Hope and Future Nanotechnologies

"A Leader is a dealer in Hope" - Napoleon Bonaparte.

(... Notice it doesn't say *false* hope.)

This year at the Abundance 360 summit, I had the distinct delight of meeting Ray Kurzweil.


Described as the "rightful heir to Thomas Edison", and a prediction success rate of 86%, Mr Kurzweil's predictions about the future of human consciousness are:
  • in 2029 (or well, 2045), we will reach the singularity
  • in 2030, human brains will be able to connect to the cloud, allowing us to send emails and photos directly to the brain and to back up our thoughts and memories - via nanorobots
(The singularity is Mr Kurzweil's prediction of a point in time when improvements in artificial intelligence generates an intelligence explosion and surpasses human intelligence. Read more: Wikipedia and Kurzweil.AI)

Imagine what this means for the capacity of cognition, emotion, engagement, experiences... the presence and management of mental health conditions, intellectual pursuits and physical endeavours?

Read more: coverage on Huffington Post and Ray Kurzweil's talk on TED.

Neuro nanorobotics. The idea itself is appealing... to reach the corners of the human mind that have been hard to sweep clean, to scratch the itch that lies beyond the blood-brain barrier.

It is the ultimate in personalised medicine: robots derived from and integrating with your own DNA strands... Add to the trend of shrinking the size of technology and you have your own diagnostic, investigative and therapeutic agent swimming around your bloodstream.

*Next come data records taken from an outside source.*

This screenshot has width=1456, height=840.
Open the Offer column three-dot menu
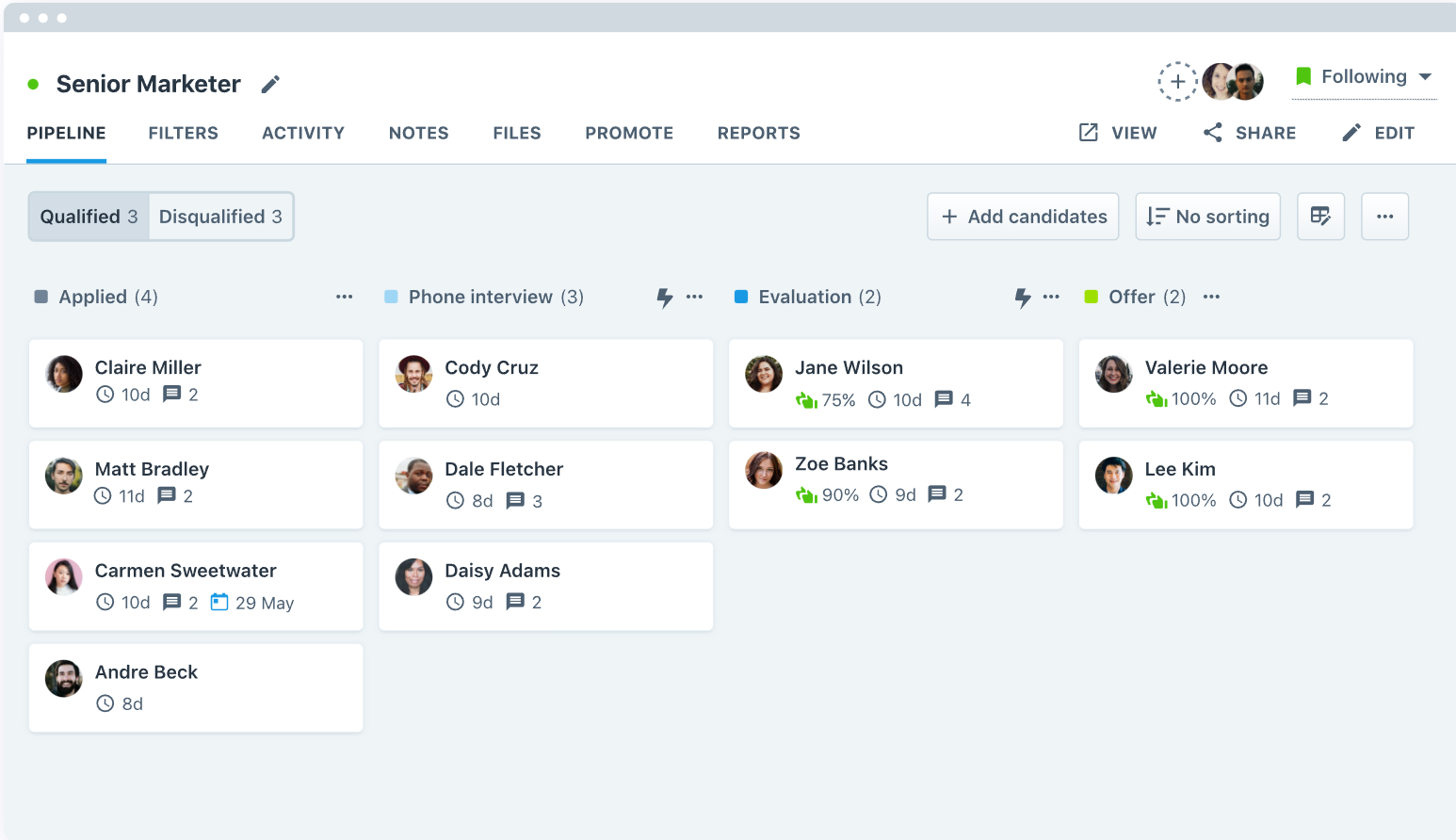pyautogui.click(x=1211, y=297)
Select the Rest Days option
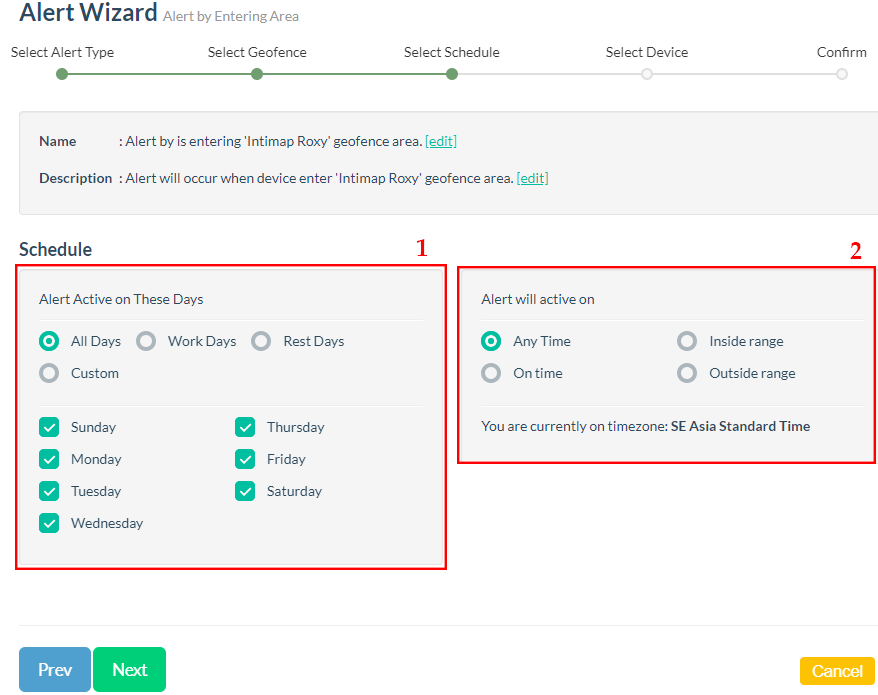This screenshot has width=878, height=695. 262,341
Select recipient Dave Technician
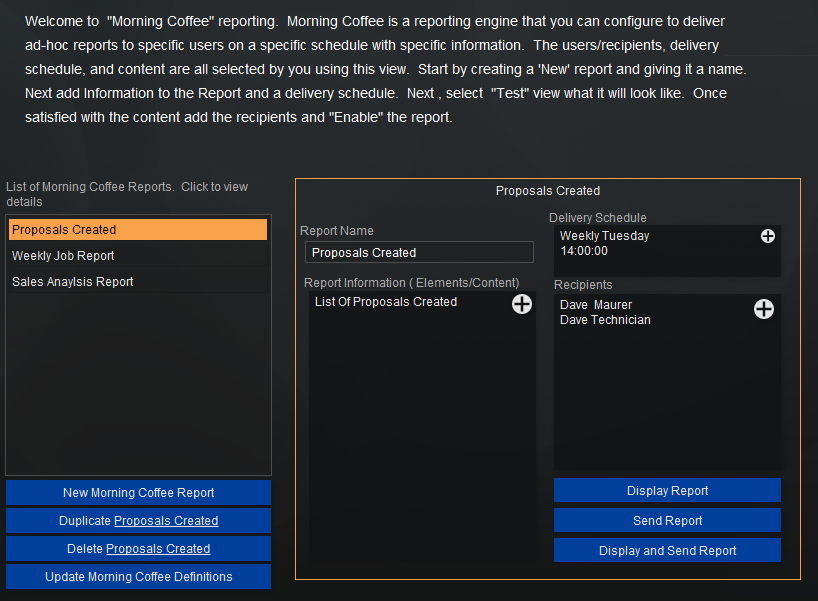The height and width of the screenshot is (601, 818). pos(605,320)
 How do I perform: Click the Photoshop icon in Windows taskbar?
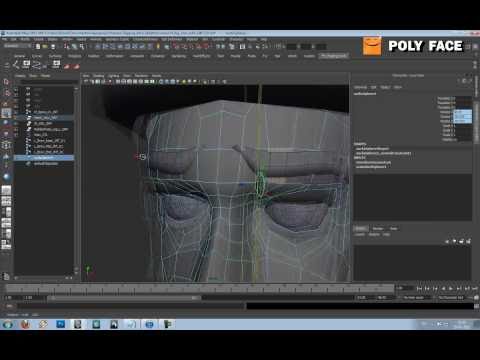(x=60, y=324)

Even better than that, according to Mr Kurzweil, is the augmentation of thought: the hybridisation of logical and emotional intelligence. Expansion of physical or quantitative (read: sheer volume) of the brain will lead to a qualitative leap in culture and technology. Want proof? We did it before - humans have a frontal cortex and our primate cousins do not.

Fortunately, we've got 14 years to get there.

And his answer to my question: "Where could I join the nanorobotics revolution?" (after all, it is the ultimate in personalised patient-centric medicine (hence my fascination): robots derived from and integrating with your own DNA strands...)

With a smile he said, "Why don't you apply to Singularity University?". :)


What are your suggestions? Where is the edge of neurorobotics research and who (or which institute) leads the field?